Prime Minister Boris Johnson has drawn an immediate backlash from restaurant and pub bosses following remarks made yesterday, 24 March, that admission to hospitality venues after reopening may be conditioned on entrants proving vaccine certification — and that such checks would be carried out by business owners; the checks would not be mandated by Johnson’s government.
After Johnson told MPs that “the basic concept of vaccine certification shouldn’t be totally alien to us”, he was asked if certification might be introduced for those wishing to visit the pub. Johnson elected to defer responsibility on to business owners, saying: “I think that’s the kind of thing that may be up to individual publicans, maybe up to landlords.”

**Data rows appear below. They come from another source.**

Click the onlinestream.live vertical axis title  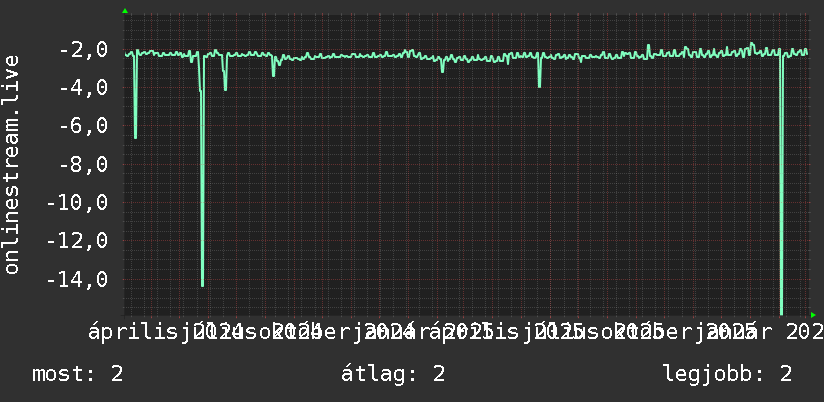coord(12,164)
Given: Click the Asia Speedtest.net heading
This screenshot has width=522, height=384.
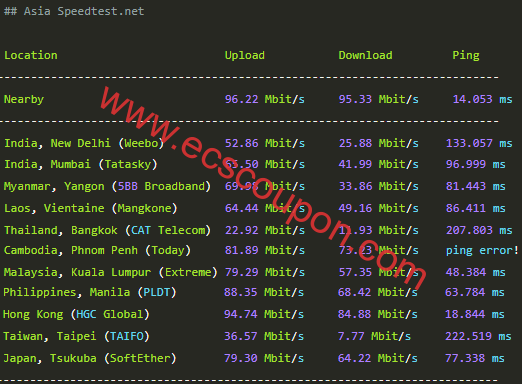Looking at the screenshot, I should click(x=74, y=11).
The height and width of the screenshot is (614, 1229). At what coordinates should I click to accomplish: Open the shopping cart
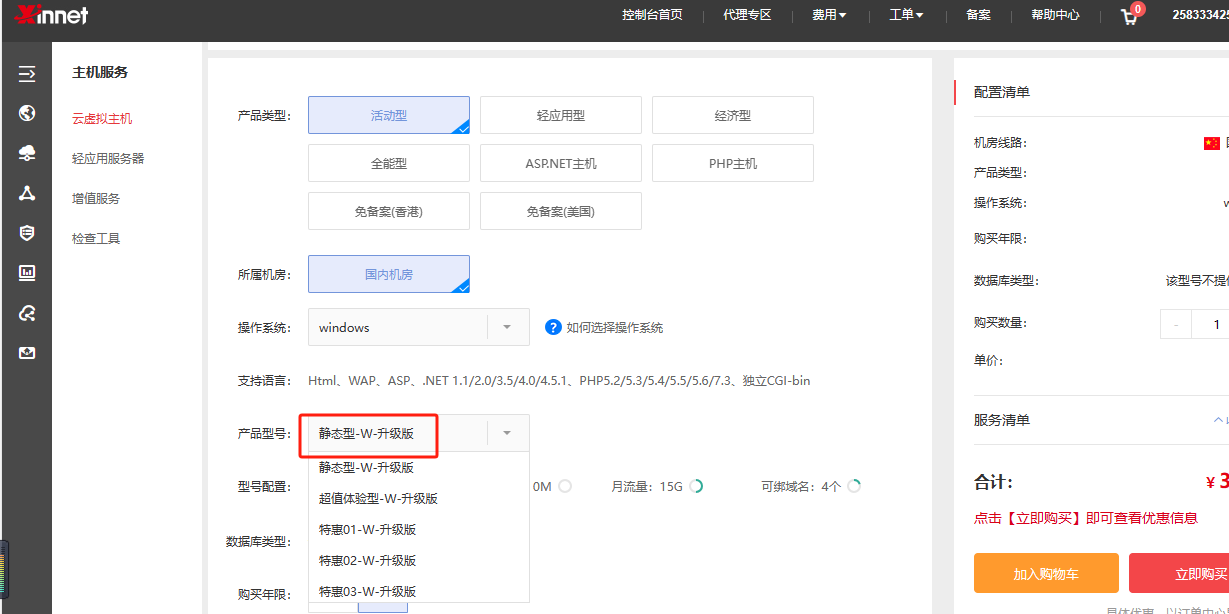(1130, 16)
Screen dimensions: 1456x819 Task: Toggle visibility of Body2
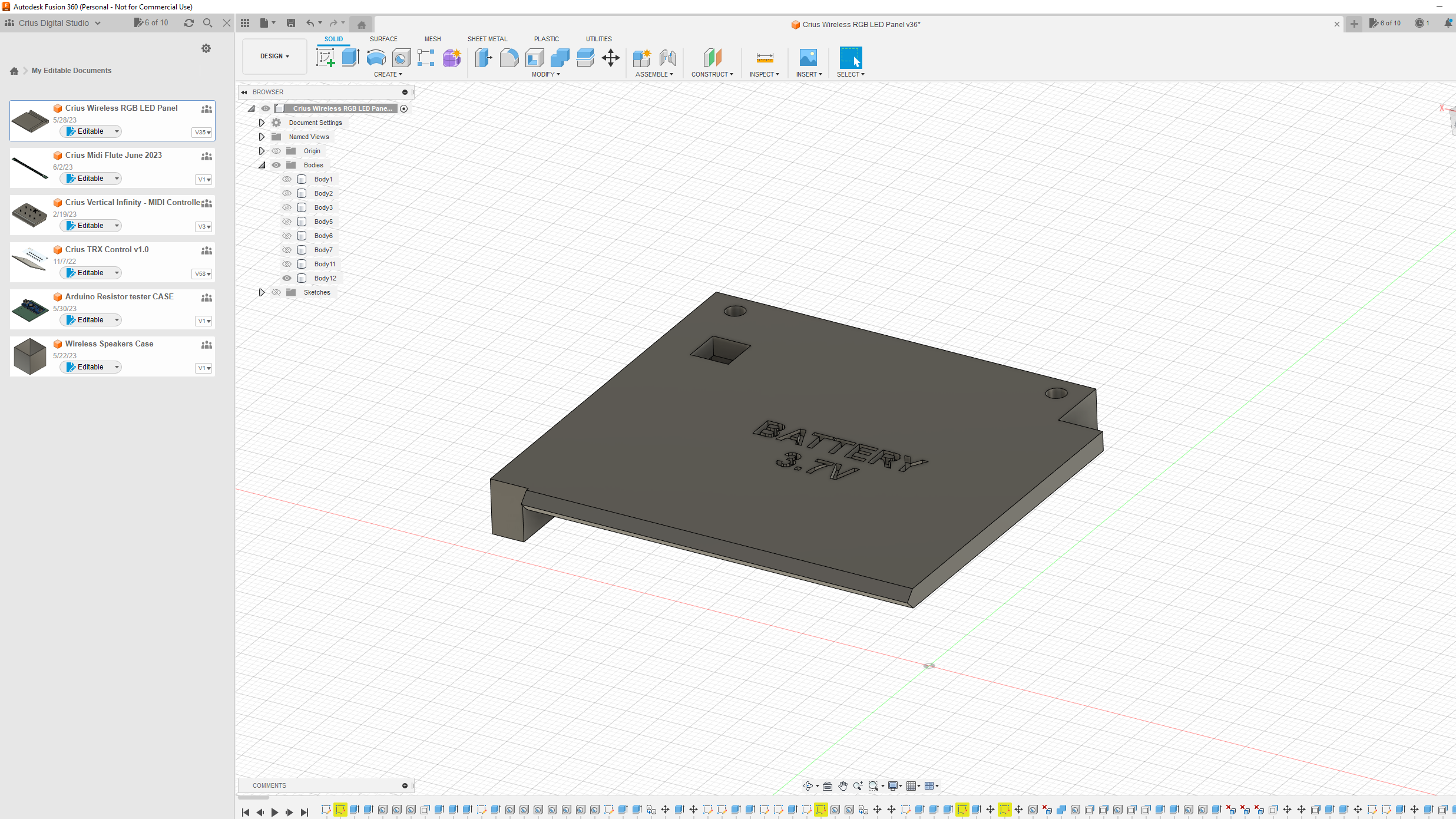click(x=287, y=193)
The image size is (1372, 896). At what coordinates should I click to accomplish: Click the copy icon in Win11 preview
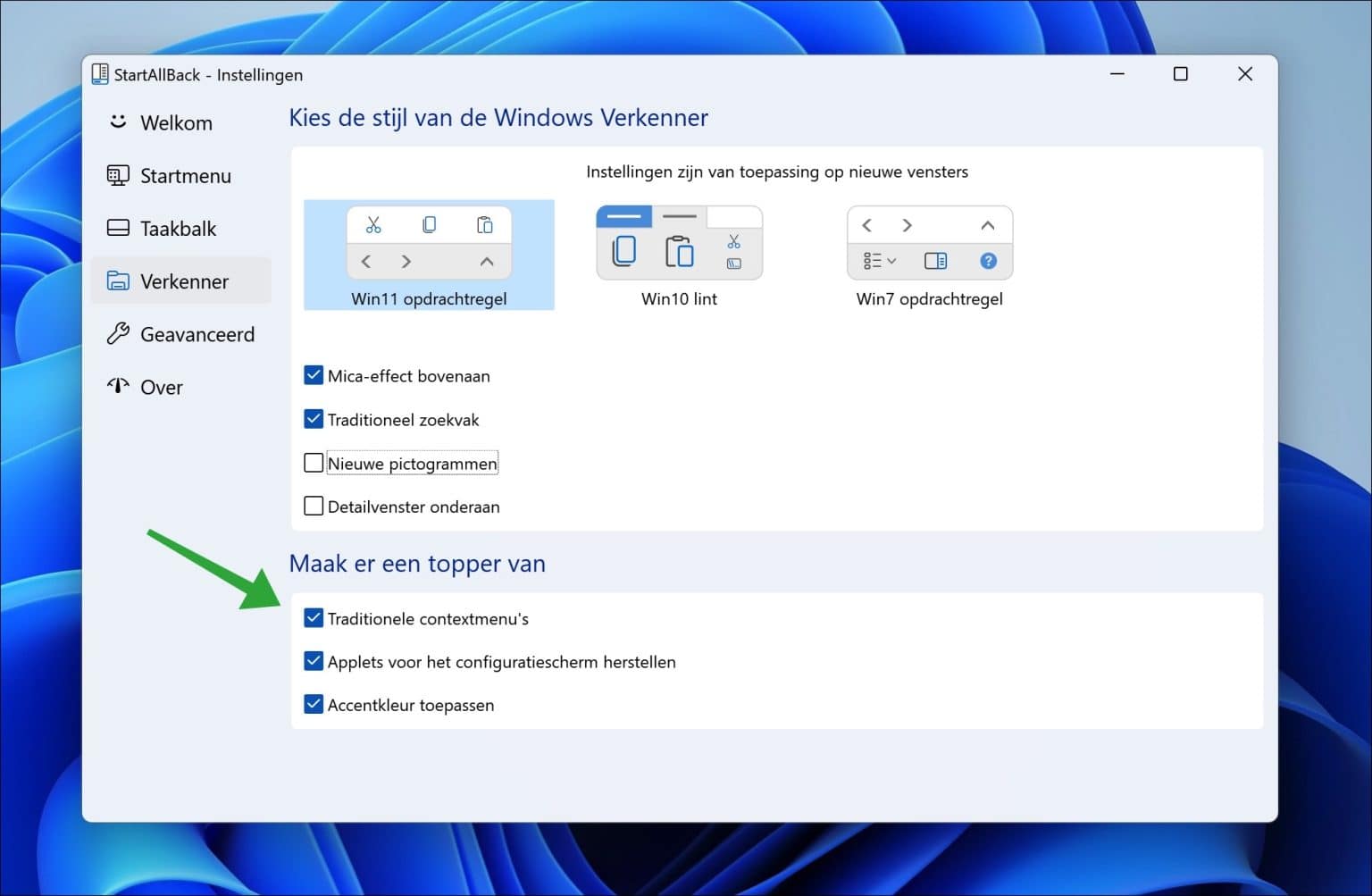click(430, 224)
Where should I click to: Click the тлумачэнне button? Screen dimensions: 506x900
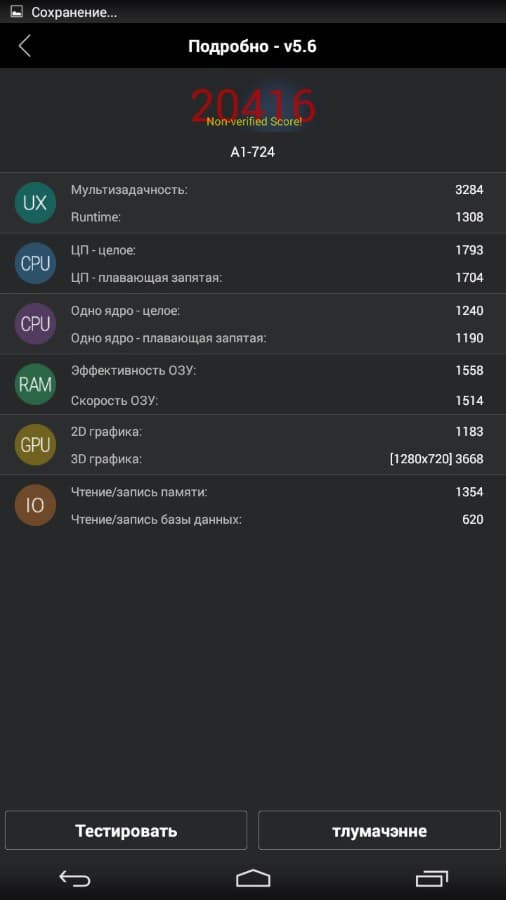coord(379,831)
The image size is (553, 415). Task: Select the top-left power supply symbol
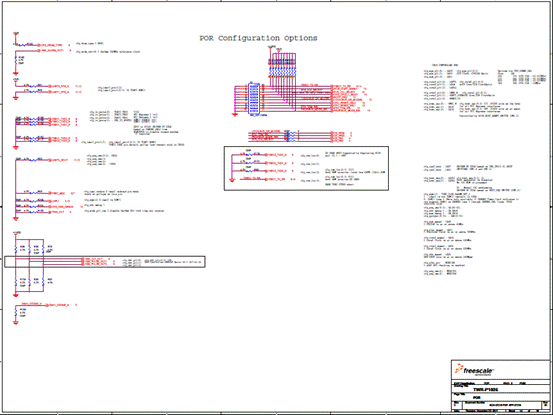[x=16, y=33]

MPs and scientists have criticised the prospective strategy, which could see pubs remove social distancing measures if it committed to ensuring guests had been vaccinated or provided a negative COVID-19 test.
Trade body U.K. Hospitality was also quick to caution against the introduction of either a voluntary or mandatory vaccine passport scheme, especially as a “condition of removing restrictions.” It warned that it may result in “confusion and inequality among businesses, customers and staff and would act as a de-facto open ended delay to the reopening process.” A mandatory passport scheme, it added, would “be unworkable, cause conflict, and could be counter to equality rules.” The measures would, for example, exclude many pregnant women from entering pubs and restaurants, since they are being advised not to receive the vaccination.
The Prime Minister appears to have read the room this morning and already begun rowing back on the idea, clarifying that vaccine passports may only be introduced once everyone had been given the chance to be vaccinated. BBC political editor Laura Kuenssberg tweeted at lunchtime: “Important on pub passports - PM’s suggested this morning that idea might only apply once everyone has been offered a vaccine.”
U.K. Hospitality had pointed out that if the scheme was introduced sooner then it would risk giving rise “to a two-tier system [...] in which young staff members, due to be vaccinated last, are able to work in a pub, but not able to visit it socially.”
Important on pub passports - PM's suggested this morning that idea might only apply once everyone has been offered a vaccine— Laura Kuenssberg (@bbclaurak) March 25, 2021
The Guardian reports that Ed Miliband, Labour shadow business secretary, said the government should not leave the use of vaccine passports in the hands of pub landlords “if they thought it was the right move for public health.”
Miliband told ITV’s Good Morning Britain: “If it was necessary, why would you be leaving it up to individual landlords? If this was really a public health measure, you wouldn’t be saying, ‘Well, it is going to be a landlord discretion.’ You’d be saying, ‘This is the government’s view, this is what’s safe.’ So there are many, many unanswered questions about this.”
Kate Nicholls, U.K. Hospitality chief executive said that upon reopening, ministers needed to “throw off the shackles of coronavirus in line with the Government’s roadmap; not impose more checks on our ability to socialise and do business.” She added: “There is a concern among businesses that the eventual rolling back of restrictions, vital to business survival, may be linked to the use of a vaccine passport scheme. That cannot be allowed to happen.”
Elsewhere, Steven Alton, chief executive of the British Institute of Innkeeping (BII) said that to demand even more of pubs “at a time when their businesses are teetering on the edge, and at the same time excluding members of their communities who may not have the option of vaccination, would be devastating for our sector.
He called it an “unworkable solution at a point where our pubs need to be open and trading freely and fully, will seriously endanger the survival of our pubs.”
“The Prime Minister must deliver his roadmap commitment with pubs to be free of restrictions on 21 June,” Alton added. “Our pubs, small businesses led by entrepreneurs, are facing a long road to recovery, more unworkable and baseless ideas will result in business failure and lost jobs.”